Firstly, we would like to cite some limitations of the reviewed studies which include inadequate verification of datasets [138], limited time available considering the on-going pandemic, lack of large datasets for some authors. It’s worth mentioning that the first published work that reviews the usability of X-ray images to detect COVID-19 was of a very limited dataset [143]. In some investigations, the number of positive images used in the training was less than 100, which greatly limits the generalization power of the models, under the CNN paradigm [144]. The rapidly evolving and emerging applications of AL/ ML in COVID-19 can also represent another hurdle for reviewing the previous work. Some authors have managed to release newer versions of their early pandemic studies; enforcing their algorisms with larger datasets, including clinical information, overcoming some of the technical issues that was raised earlier such as over-fitting. Additionally, to avoid the limitations regarding the selection bias, we set a structured criteria for inclusion and exclusion of the selected studies.

8. Conclusions

The combination of chest imaging and artificial intelligence can help for a fast, accurate and precise disease extent quantification as well as for the identification of patients with severe short-term outcomes. AI/ ML as well as radiomics have feasible applications and optimistic potential to help leverage the radiologists’ workflow in the current pandemic. In other words, there are multiple domains that can benefit from AI applications in chest imaging, including identification, screening and risk stratification of COVID-19 cases. As aforementioned, the basic stages to tackle that pandemic include early and accurate identification of COVID-19, and ML can play a crucial role in this setting.

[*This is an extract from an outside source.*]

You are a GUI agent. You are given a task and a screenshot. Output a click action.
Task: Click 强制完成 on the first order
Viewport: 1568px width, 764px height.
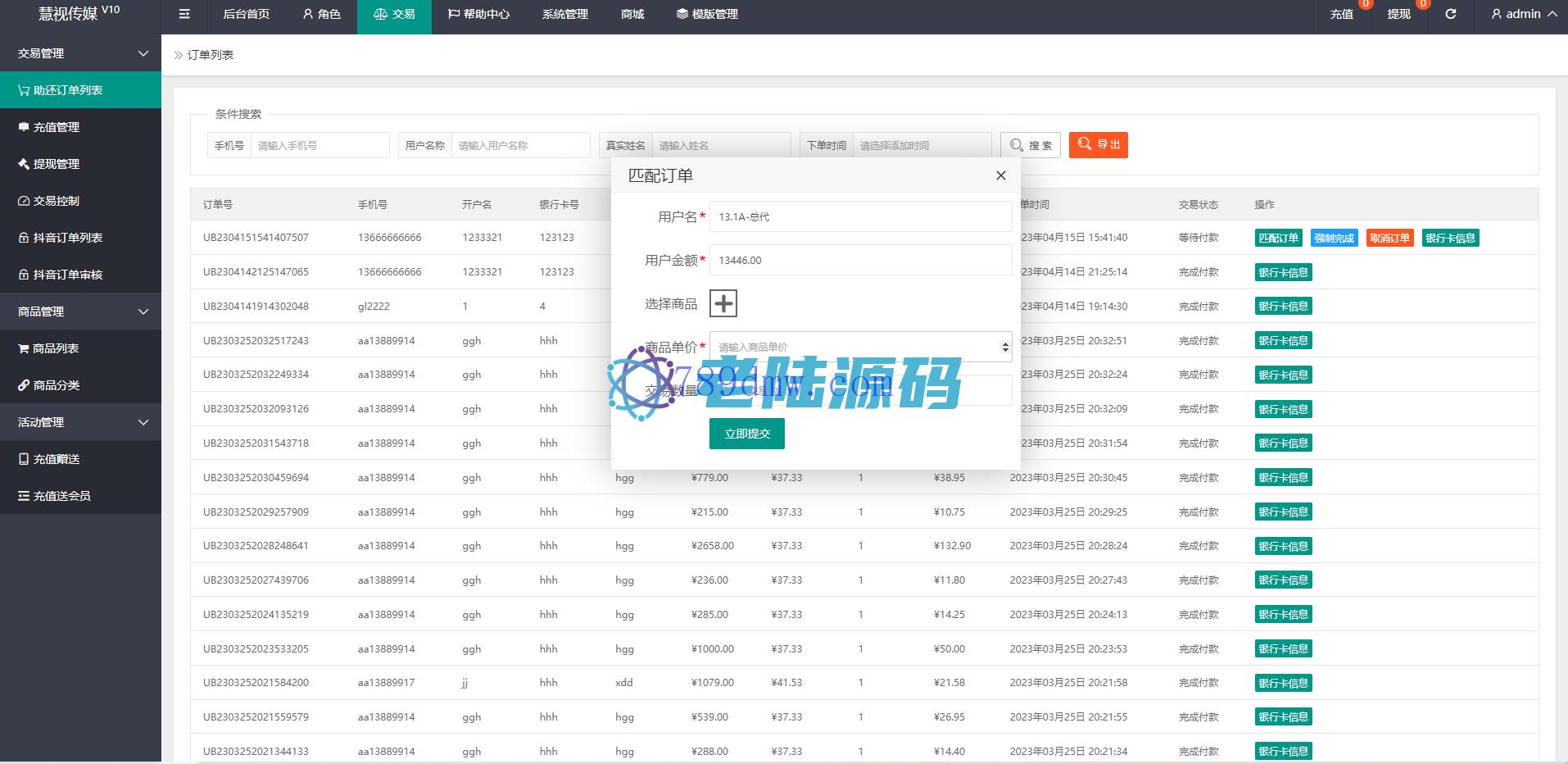1334,239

The integration of ML techniques will help in diagnosing this condition faster, cheaper, and safer in the upcoming years. However, various biases should be overcome in the development of further ML-based algorithms to guarantee sufficient robustness and reproducibility for their integration into clinical practice.

Though, as previously stated by Roberts et al. [138], many of those ML models developed could not be proved to be ready for the translation in clinical practice.

Datasets of higher quality, articles with enough documentation to be repeatable as well as external validation are required to give the currently developed ML models a sufficient robustness and reproducibility to integrate them into clinical practice.